Ross Lynch, The Disney Star Who Went Dahmer

Ross Lynch, The Disney Star Who Went Dahmer

The singer-actor-songwriter made a huge transition in his career by taking on the role of Jeffery Dahmer.

The singer-actor-songwriter made a huge transition in his career by taking on the role of Jeffery Dahmer.

Photography: Luke Gilford

Styling: Sean Knight

Text: Alexandra Ilyashov

This article appears in the pages of VMAN39, available on newsstands now. Order your copy now at vmagazineshop.com

Ross Lynch rose to fame on the Disney Channel’s Austin & Ally, a saccharine tween comedy that wrapped after four seasons in 2016. A year later, he starred as the titular character in My Friend Dahmer, a strikingly different role and his first serious film project. “We think of Jeffrey Dahmer as one of the most notorious serial killers in American history. The way My Friend Dahmer paints him is not necessarily sentimental, but it’s an honest take on how this young man became so deranged and detached,” Lynch explains.

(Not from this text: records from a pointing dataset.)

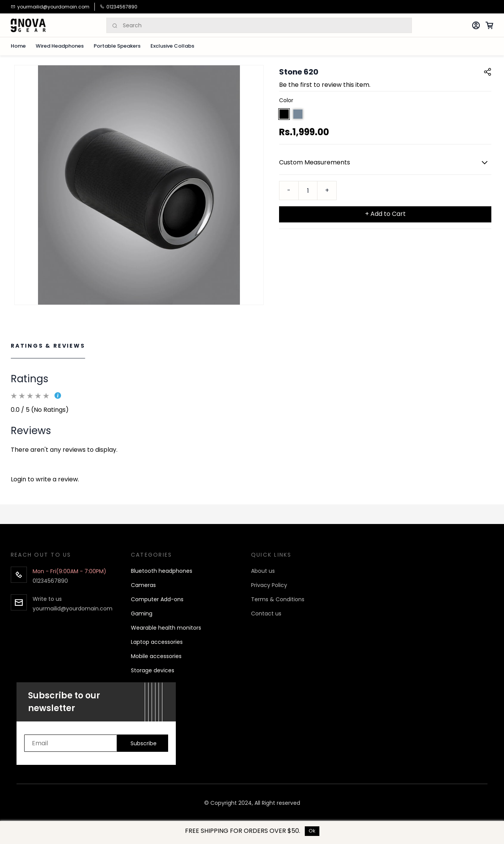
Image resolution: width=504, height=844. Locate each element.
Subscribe (144, 743)
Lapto (138, 642)
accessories (165, 656)
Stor (136, 670)
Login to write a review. (45, 479)
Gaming (142, 614)
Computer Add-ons (157, 599)
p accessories (164, 642)
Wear (138, 628)
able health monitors (173, 628)
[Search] (267, 26)
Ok (312, 831)
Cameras (143, 585)
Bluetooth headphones (162, 571)
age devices (158, 670)
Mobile (139, 656)
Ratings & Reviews (48, 346)
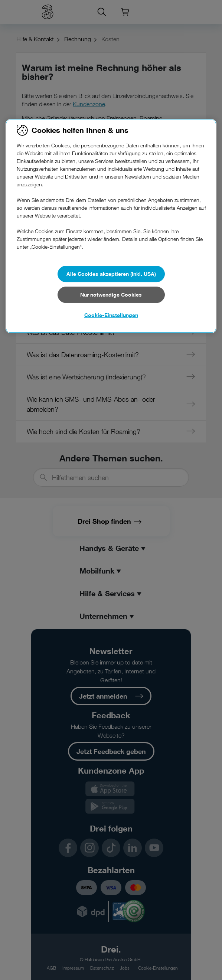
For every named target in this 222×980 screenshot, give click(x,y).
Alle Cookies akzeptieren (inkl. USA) (111, 274)
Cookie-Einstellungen (111, 315)
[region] (111, 226)
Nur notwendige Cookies (111, 294)
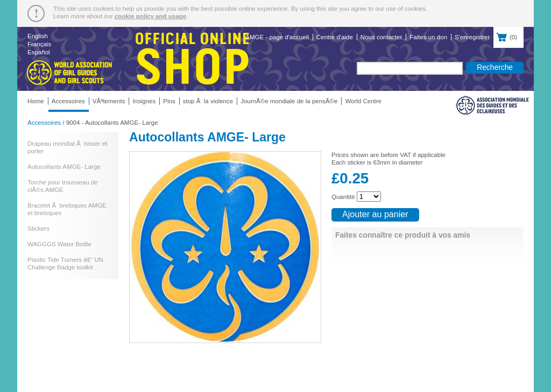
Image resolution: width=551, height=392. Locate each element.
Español (39, 52)
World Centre (363, 101)
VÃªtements (109, 101)
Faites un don (428, 37)
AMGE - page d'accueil (277, 37)
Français (39, 44)
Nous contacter (381, 37)
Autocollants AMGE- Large (64, 167)
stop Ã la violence (208, 101)
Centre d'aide (335, 37)
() (508, 36)
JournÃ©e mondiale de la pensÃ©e (289, 101)
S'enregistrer (472, 37)
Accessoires (68, 101)
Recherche (495, 67)
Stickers (38, 229)
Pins (169, 101)
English (38, 36)
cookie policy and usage (150, 16)
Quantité (343, 197)
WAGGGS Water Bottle (59, 244)
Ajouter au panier (375, 214)
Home (36, 101)
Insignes (144, 101)
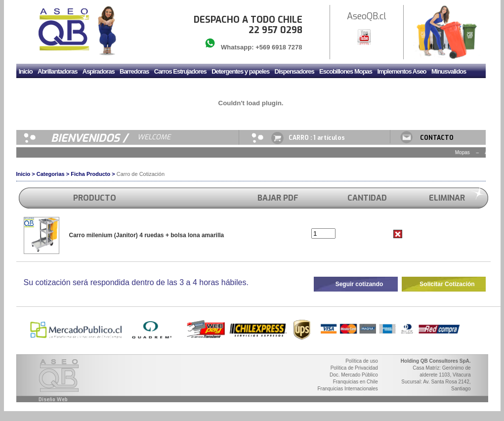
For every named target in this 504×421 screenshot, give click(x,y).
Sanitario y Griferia (77, 87)
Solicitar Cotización (447, 284)
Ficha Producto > (93, 174)
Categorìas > (53, 174)
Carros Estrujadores (180, 71)
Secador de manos (131, 87)
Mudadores (34, 87)
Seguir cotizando (359, 284)
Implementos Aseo (401, 71)
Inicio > (26, 174)
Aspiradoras (98, 71)
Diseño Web (53, 399)
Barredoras (134, 71)
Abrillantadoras (57, 71)
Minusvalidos (449, 71)
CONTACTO (437, 138)
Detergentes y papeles (240, 71)
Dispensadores (294, 71)
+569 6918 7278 (279, 47)
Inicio (26, 71)
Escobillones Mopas (345, 71)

Channeling a serial killer during his troubled formative years was “a really interesting process,” Lynch says, made more challenging by the wide range of other roles he played in a month-long span. Directly before filming My Friend Dahmer, Lynch worked on Status Update, a comedy about a magical app that makes social media updates come true (Lynch likens it to a modern-day John Hughes flick). He then did a stint in A Chorus Line at the Hollywood Bowl, and immediately after, My Friend Dahmer started shooting. As a result, Lynch really had to switch gears emotionally: “I went from playing the ‘normal’ high school kid in Status Update, who, instead of battling with temptations of killing things [laughs], struggles with liking this girl; then I played a kid in a ballet; and then I played a serial killer—but the whole time, Jeffrey Dahmer was in the back of my head.”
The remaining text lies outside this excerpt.